As we all know, there are very few successful examples of GEM in foreign countries except for NASDAQ, and even about seventy percent of countries have later canceled the board. This is related to the setting of the threshold of the GEM, although the A-share GEM is much lower than the main board, but there are still strict requirements. And the current scale is an unreasonable structure of an inverted pyramid compared to the main board.
And those countries that have not done well on the GEM are precisely because there is almost no threshold, and the listed companies can be supplied unlimitedly, and there are many delisted companies, which leads to the lack of investment value in the entire market.
Since its establishment, the A-share GEM has been very Chinese with Chinese characteristics. The biggest feature, in the author's opinion, is that the GEM caters to the market appetite of A-share speculation. Although value investment has been aroused with the development of institutions in recent years, the biggest feature of A-share companies is that they focus on financing and light returns, and investors need to rely on the best of the stock price to obtain income.
The stock price is mainly driven by funds, and in the stage of insufficient liquidity, it is difficult for funds to shake those aircraft carrier-type state-owned enterprises, so everyone can only try to speculate in small-cap stocks to obtain the price difference.
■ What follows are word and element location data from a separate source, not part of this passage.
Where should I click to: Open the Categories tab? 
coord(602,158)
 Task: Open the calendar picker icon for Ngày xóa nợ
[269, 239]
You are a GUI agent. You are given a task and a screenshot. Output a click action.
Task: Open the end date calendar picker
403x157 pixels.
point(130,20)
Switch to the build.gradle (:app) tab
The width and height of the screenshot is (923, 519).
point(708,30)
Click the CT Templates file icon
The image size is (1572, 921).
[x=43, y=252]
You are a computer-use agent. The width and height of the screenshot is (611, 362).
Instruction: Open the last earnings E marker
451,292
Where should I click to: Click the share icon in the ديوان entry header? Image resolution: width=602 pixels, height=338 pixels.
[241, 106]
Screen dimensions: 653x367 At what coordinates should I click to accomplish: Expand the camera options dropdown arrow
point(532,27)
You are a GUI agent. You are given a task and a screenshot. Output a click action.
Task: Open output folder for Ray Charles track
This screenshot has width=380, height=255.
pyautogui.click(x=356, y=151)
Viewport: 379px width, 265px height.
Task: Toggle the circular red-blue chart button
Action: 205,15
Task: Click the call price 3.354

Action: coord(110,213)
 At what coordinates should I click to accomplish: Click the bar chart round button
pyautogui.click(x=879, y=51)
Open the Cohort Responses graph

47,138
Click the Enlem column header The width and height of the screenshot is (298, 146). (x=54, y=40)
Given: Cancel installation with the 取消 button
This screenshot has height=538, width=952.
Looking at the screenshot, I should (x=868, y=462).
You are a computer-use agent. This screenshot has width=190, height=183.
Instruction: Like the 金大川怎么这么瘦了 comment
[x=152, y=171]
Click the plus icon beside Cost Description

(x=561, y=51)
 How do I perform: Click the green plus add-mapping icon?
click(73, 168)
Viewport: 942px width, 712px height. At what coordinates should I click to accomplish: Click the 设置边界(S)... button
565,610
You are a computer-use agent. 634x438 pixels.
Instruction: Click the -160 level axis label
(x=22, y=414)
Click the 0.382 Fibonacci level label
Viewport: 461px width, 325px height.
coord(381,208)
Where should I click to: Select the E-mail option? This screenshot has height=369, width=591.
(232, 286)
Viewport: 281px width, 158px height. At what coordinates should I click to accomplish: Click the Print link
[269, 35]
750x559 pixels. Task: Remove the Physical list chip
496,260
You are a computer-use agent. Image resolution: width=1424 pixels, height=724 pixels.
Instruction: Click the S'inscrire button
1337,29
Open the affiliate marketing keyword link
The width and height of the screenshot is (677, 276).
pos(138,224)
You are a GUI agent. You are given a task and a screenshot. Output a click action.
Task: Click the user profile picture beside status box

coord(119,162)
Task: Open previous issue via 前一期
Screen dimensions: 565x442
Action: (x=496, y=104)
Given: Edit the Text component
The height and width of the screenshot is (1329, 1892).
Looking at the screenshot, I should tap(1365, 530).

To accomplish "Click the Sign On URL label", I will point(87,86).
Originally, it would have been brilliant to give a little sunshine, not to mention that the GEM has now added too much aura. Its "three highs and six new" positioning: new economy, new services, new countryside, new energy, new materials, new business models and high growth, high technology, high value-added, so that the market of companies and the future of China's economic transformation and upgrading direction in line with the direction, and many companies are more or less the leading enterprises in the market segment, even if the short-term can not see its growth in the first place, but can give people infinite reverie.
This seems to be "hot" and reasonable. However, after thinking about it, no matter how much the GEM companies are in line with the future direction of economic development, in the context of the main board is still in a downturn, this "fire" is somewhat hot, and the author is more willing to link it with the inherent foolish habits of A-shares. In fact, in the days of the suspension of IPOs, GEM companies may be "scarce and expensive", but once the discussion of lowering the threshold for listing on the GEM is truly implemented, and the number of GEM companies will eventually exceed the main board market, at that time, coupled with a strict delisting system, will the GEM still be able to go so alone?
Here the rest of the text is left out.